Para isso, a área foi dividida em sete sub-áreas, cada um considerada como um memorial agrícola e de suas implicações naturais. Nelas levantaram-se casas campesinas, restauradas, mobiliadas e nas quais se apresentam técnicas tradicionais de trabalho e de artesanato.
Trabalhos em cerâmica, tecelagem, cestaria e rendas das Canárias, assim como modos tradicionais de produção de pães e queijos são cultivados e demonstrados em parte por especialistas que as aprenderam em própria tradição familiar.
Procura-se, entre outros motivos, salvar do esquecimento a história cultural dos campôneos das ilhas - em parte errôneamente compreendidos como nativos - em época de mudanças de modos de vida causadas pela decadência da agricultura e êxodo rural com as novas possibilidades oferecidas pelo turismo.
Sob a perspectiva dos estudos brasileiros, esse intuito do museu adquiriu significado também por fornecer subsídios a reconstruções mais sensíveis relativas a processos culturais de passado remoto, atuais no presente sobretudo no contexto das preocupações pelos pressupostos culturais de José de Anchieta e consideradas nos problemas em encenações histórico-arquitetônicas dos primeiros tempos, discutidos no exemplo da aldeia de S. Vicente/SP (Veja notícia de 18.2.2013 emhttp://www.atualidades.brasil-europa.eu/Atualidades_2013_01.html).
Como a sua designação indica, trata-se de um sítio ou propriedade rural qualificada como característica ou típica de sua região - a das Grandes Causses - e já pertencente ao passado. Alguns critérios que se revelam nessa designação podem orientar as reflexões: aquele que diz respeito à ruralidade, aquele que indica propriedade particular, o regional definido pela configuração geográfico-topográfica e o museal no sentido histórico ou memorialista. Este último, indicando aquilo que foi, o de uma época anterior à atual, traz conotações poéticas e nostálgicas, o que se revela até mesmo na expressão "de antanho".
Um dos principais distintivos dessa área museal - e que a distingue da maior parte dos museus ao ar livre até agora considerados - é que representa uma iniciativa particular de conservação patrimonial, destinada a salvaguardar a memória de uma família para as novas gerações, colocando a propriedade como museu à visitação pública, generalizando os seus objetivos e possibilitando dessa forma a sua manutenção.

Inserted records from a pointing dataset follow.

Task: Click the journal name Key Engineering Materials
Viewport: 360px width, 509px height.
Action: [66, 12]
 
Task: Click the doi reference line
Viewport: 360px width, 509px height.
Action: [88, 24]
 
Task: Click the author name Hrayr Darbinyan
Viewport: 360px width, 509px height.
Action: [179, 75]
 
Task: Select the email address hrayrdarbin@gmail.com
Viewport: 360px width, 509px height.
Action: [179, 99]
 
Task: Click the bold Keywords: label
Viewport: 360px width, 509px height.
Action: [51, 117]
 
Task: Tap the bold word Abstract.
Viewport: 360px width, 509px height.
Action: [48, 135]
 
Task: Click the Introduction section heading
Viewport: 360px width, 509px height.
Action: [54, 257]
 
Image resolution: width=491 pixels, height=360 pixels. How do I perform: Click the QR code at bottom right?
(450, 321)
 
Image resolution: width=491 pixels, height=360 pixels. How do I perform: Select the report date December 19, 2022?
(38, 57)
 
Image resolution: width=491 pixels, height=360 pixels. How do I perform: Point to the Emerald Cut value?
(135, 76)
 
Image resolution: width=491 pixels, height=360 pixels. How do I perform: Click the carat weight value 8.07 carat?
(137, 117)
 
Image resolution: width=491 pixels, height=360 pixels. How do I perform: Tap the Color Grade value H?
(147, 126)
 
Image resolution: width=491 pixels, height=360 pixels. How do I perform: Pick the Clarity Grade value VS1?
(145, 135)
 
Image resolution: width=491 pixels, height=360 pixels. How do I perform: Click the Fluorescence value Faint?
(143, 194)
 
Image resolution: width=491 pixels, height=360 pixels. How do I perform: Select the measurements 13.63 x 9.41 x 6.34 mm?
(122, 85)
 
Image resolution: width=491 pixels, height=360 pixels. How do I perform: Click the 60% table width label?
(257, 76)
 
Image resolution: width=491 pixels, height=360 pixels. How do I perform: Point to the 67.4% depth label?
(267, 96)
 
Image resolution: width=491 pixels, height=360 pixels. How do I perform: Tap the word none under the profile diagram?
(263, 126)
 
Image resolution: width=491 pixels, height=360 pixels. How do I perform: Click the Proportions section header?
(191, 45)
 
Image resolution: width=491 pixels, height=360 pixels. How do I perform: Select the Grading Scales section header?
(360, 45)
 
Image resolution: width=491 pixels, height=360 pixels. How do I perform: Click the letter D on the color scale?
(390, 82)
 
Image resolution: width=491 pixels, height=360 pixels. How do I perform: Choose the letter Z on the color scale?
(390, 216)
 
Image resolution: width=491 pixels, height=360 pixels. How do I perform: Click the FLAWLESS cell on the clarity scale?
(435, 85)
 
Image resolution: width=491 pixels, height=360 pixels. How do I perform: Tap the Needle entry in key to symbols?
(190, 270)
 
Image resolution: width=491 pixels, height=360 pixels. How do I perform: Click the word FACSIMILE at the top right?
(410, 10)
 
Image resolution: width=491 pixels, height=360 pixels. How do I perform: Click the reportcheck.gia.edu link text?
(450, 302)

Armand e Marie Pratlong, constatando o interesse de seus filhos e netos em saber como era a vida "antes da água encanada e da luz elétrica", tomaram a si a tarefa de guardar traços do que fora a sua vida durante a juventude, assim como de seus familiares, também estes camponeses no Causse Méjean.
As construções centrais da propriedade, desabitadas desde fins da Segunda Guerrra Mundial, corriam os riscos do abandono. Aprendendo a ver com outros olhos aquilo que lhes parecia comum e sem utilidade, necessitado de reformas, reconheceram que essas construções remontavam aos séculos XVII, XVIII e XIX, devendo ser conservadas sem modificações.

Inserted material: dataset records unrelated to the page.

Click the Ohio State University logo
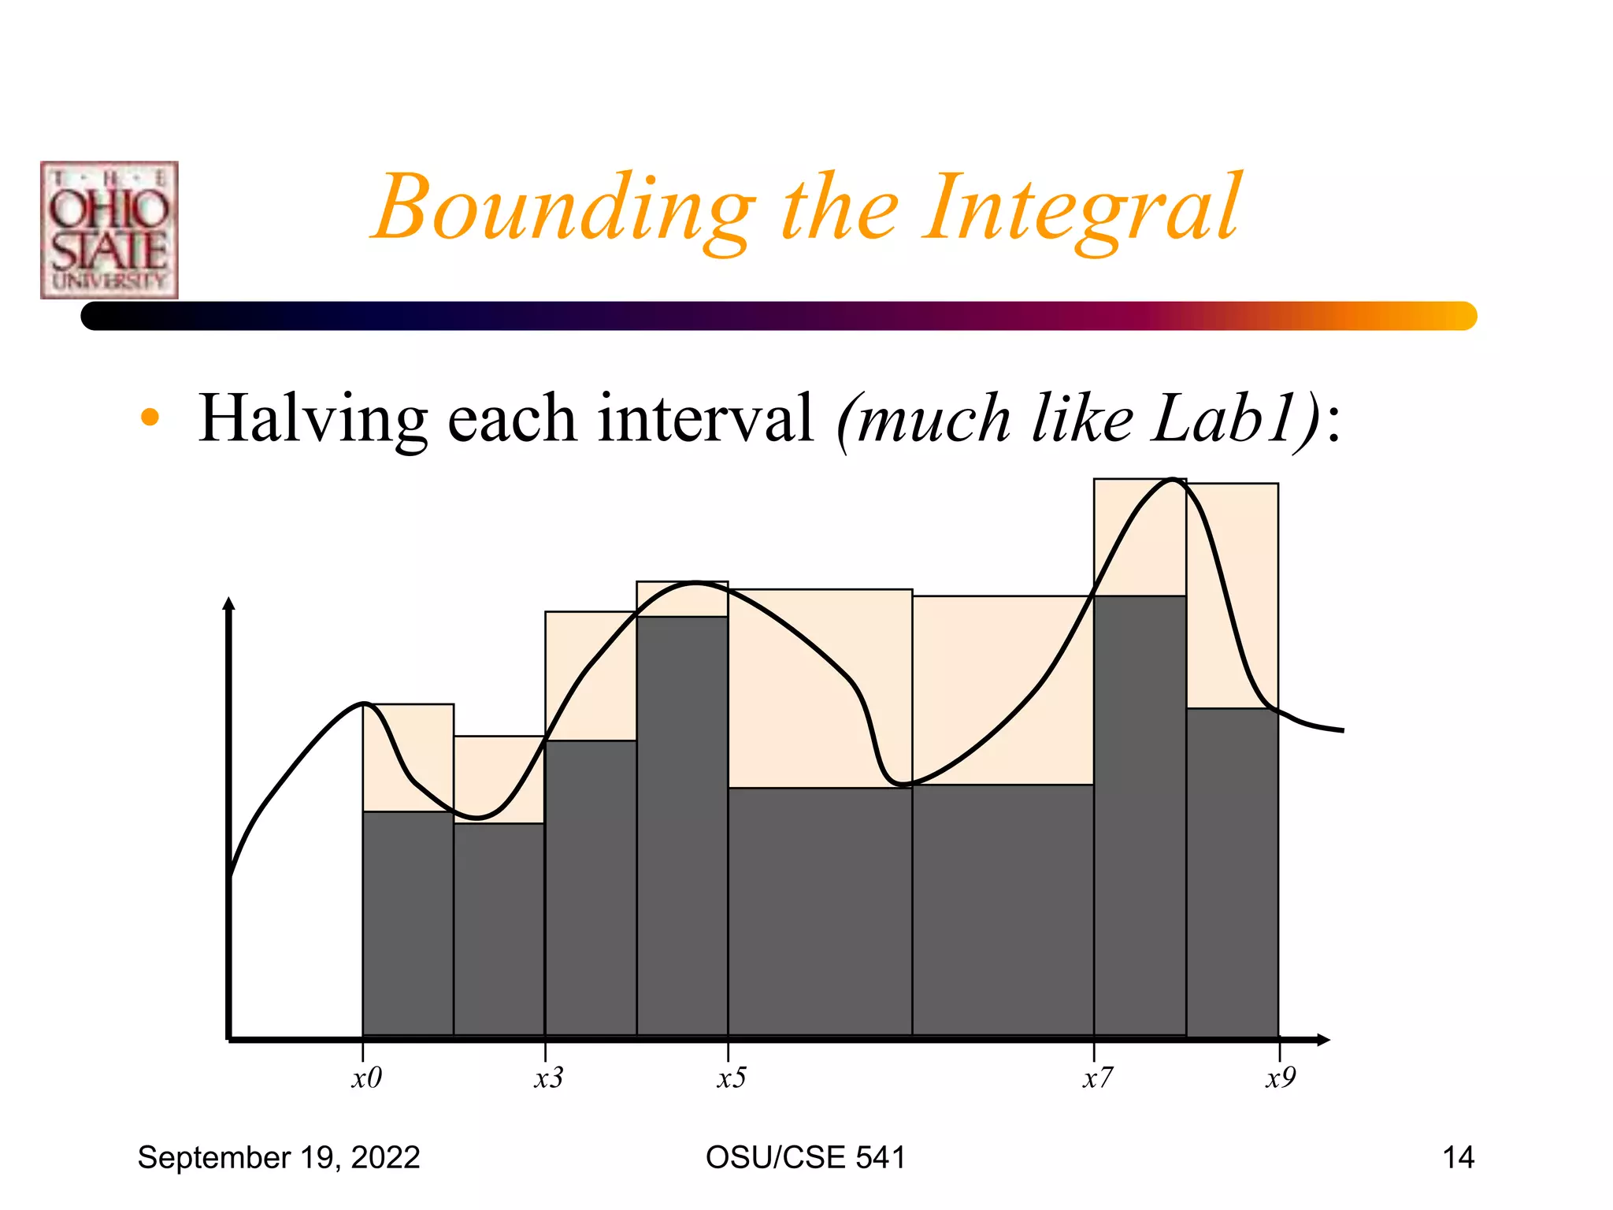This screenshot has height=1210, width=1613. pos(109,230)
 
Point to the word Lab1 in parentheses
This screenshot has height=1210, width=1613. pos(1225,419)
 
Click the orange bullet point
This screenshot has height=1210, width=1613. pos(150,418)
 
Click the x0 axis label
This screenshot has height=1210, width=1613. pos(366,1078)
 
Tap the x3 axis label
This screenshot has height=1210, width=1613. pos(548,1078)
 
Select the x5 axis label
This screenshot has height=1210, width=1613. pos(731,1078)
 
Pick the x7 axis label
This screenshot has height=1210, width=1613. pos(1097,1078)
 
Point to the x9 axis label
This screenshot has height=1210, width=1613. pos(1280,1078)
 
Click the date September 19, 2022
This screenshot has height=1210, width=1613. pos(279,1157)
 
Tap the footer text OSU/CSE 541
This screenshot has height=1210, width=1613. pos(806,1157)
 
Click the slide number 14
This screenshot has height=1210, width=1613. pos(1458,1157)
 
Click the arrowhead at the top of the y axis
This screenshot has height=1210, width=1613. pos(229,604)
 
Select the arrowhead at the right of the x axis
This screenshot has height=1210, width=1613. pos(1323,1041)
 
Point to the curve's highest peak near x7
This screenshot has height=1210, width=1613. pos(1173,480)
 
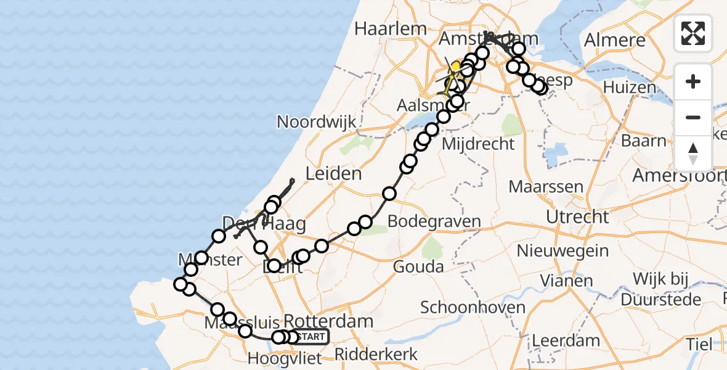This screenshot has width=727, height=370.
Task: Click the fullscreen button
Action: click(693, 33)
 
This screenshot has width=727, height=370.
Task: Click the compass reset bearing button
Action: click(693, 154)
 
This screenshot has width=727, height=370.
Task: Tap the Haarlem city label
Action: click(391, 28)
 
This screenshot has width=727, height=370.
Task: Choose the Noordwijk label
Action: click(316, 121)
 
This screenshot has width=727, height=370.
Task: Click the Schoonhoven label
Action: click(473, 307)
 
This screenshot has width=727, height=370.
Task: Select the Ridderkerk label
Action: click(376, 355)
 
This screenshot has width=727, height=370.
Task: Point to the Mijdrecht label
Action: click(478, 144)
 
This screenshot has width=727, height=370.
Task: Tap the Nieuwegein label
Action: click(563, 252)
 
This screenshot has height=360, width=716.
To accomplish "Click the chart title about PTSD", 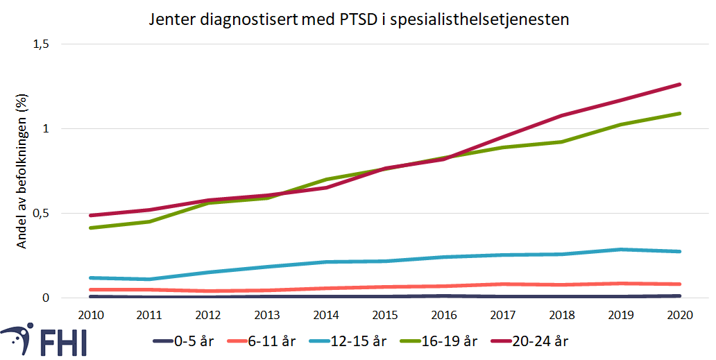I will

Com a ajuda de seus filhos e graças ao apoio da Fédération Nationale de l'Habitat Rural e do Parc National des Cévennes, o núcleo central da propriedade foi recuperado, sendo a Ferme Caussenarde d'Autrefois inaugurada a 4 de julho de 1973 pelo prefeito da Lozère. Trata-se de uma área de ca. de 3000 m2, incluindo, além da casa principal, estalagens para animais, cozinha, grande forno de pão e outros anexos. O patrimônio é gerenciado pela família de Armand e Marie Pratlong, que convidam os visitantes a dar uma contribuição á manutenção da área e de seus objetos.
Em 1983, recebeu a designação de "Maison de pays" por parte do Ministro do Meio Ambiente. Essa distinção foi concedida em reconhecimento à autenticidade e às características típicas da sua arquitetura, feita de pedras calcáreas da região.

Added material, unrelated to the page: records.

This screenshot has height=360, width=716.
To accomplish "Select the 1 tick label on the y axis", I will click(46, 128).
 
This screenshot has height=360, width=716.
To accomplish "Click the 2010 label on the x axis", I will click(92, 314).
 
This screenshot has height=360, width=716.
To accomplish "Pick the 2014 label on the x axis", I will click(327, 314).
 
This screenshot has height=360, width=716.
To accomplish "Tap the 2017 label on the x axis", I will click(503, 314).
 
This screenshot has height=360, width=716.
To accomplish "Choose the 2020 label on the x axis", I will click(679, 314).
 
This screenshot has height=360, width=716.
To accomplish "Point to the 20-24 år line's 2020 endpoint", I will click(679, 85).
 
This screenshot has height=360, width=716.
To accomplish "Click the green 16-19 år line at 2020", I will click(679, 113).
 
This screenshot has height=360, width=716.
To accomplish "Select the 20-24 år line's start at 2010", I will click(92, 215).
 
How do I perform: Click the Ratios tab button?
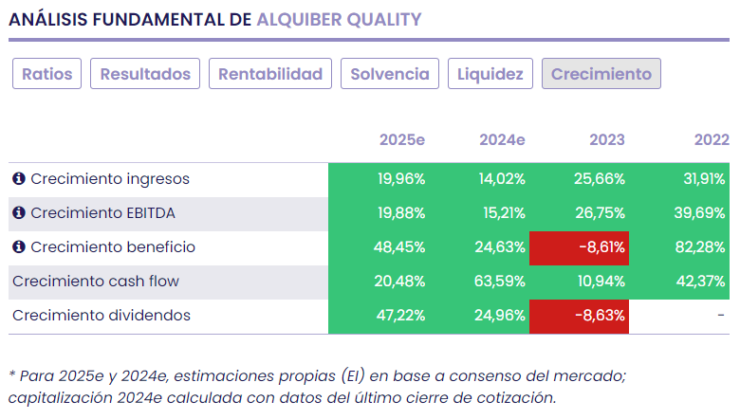47,74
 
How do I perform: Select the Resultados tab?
145,74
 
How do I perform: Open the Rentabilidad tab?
270,74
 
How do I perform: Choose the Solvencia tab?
390,74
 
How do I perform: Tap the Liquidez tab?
490,74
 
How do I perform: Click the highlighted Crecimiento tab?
601,74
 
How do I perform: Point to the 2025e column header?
402,140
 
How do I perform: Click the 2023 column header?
607,140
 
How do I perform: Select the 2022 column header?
711,140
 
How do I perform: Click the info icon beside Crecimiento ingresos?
18,179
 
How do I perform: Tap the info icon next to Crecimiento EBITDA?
18,213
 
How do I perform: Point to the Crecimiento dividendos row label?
102,316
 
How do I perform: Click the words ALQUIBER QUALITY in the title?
339,19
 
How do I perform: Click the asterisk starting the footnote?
12,375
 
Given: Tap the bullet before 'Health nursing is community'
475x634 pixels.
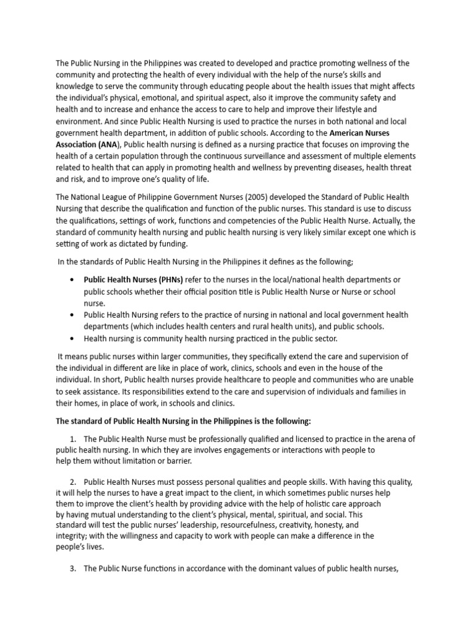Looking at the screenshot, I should (x=74, y=339).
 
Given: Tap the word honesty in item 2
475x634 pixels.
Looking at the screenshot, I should (x=328, y=524).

O mobiliário, os utensílios, as roupas, aparelhos e máquinas agrícolas foram ali encontradas ou coletadas em meio familiar ou de outras famílias da região e usadas para formar ambientes que representam contextos de trabalho e moradia, contando a sua própria história.
Se a intenção original foi a de guardar a memória da família para as novas gerações, podendo ser considerada como didática, esse cunho didático ampliou-se com a transformação da área a ecomuseu, pretendendo agora mostrar à juventude da região em geral o modo de vida a engenhosidade de seus antepassados. Esse intuito didático, que se utiliza de meios recreativos, manifesta-se da forma evidente na apresentação de uma paisagem em miniatura que, tal como maquete ou presépio, representa as habitações e as aldeias na região.
Questões relativas ao familiar na discussão patrimonial
Trata-se, assim, no caso da Ferme Caussenarde d'Autrefois de um exemplo de conservacionismo estreitamente vinculado a uma família e a concepções de família como portadora de heranças culturais passadas de geração em geração e que contribui a toda a sociedade colocando à disposição o seu patrimônio particular.
Confrontado com essas tendências político-partidárias francesas, o visitante da modelar iniciativa familiar em Hyelzas sente-se levado a refletir entre problemas de distinções entre conservacionismo e conservadorismo ou mesmo reacionarismo, vindo à consciência a necessidade de uma atenção especial a possíveis instrumentalizações do pensamento patrimonial e o dever daqueles que se empenham na preservação de bens de o fazerem no espírito progressista de um transepocal Renascimento e Luzes exemplarmente tematizado no projeto Renaissance Nancy 2013. (Veja http://revista.brasil-europa.eu/145/Renaissance-Nancy-2013-Brasil.html)
Inserções em contextos mais amplos de patrimônio: o Parque Nacional de Cévennes
O ecomuseu de Hyelzas situa-se na Causse Méjean, um altiplano calcáreo no Sul da França, o maior e mais alto no maciço central francês. Pouco povoado, delimitado pelas gargantas da Jonte, do Tarn e do seu afluente Tarnon, vinculando-se com a Causse de Sauveterre, pela Causse Noir e pela cadeia de montanhas da Cévennes, insere-se em grande parte no Parque Nacional das Cévennes.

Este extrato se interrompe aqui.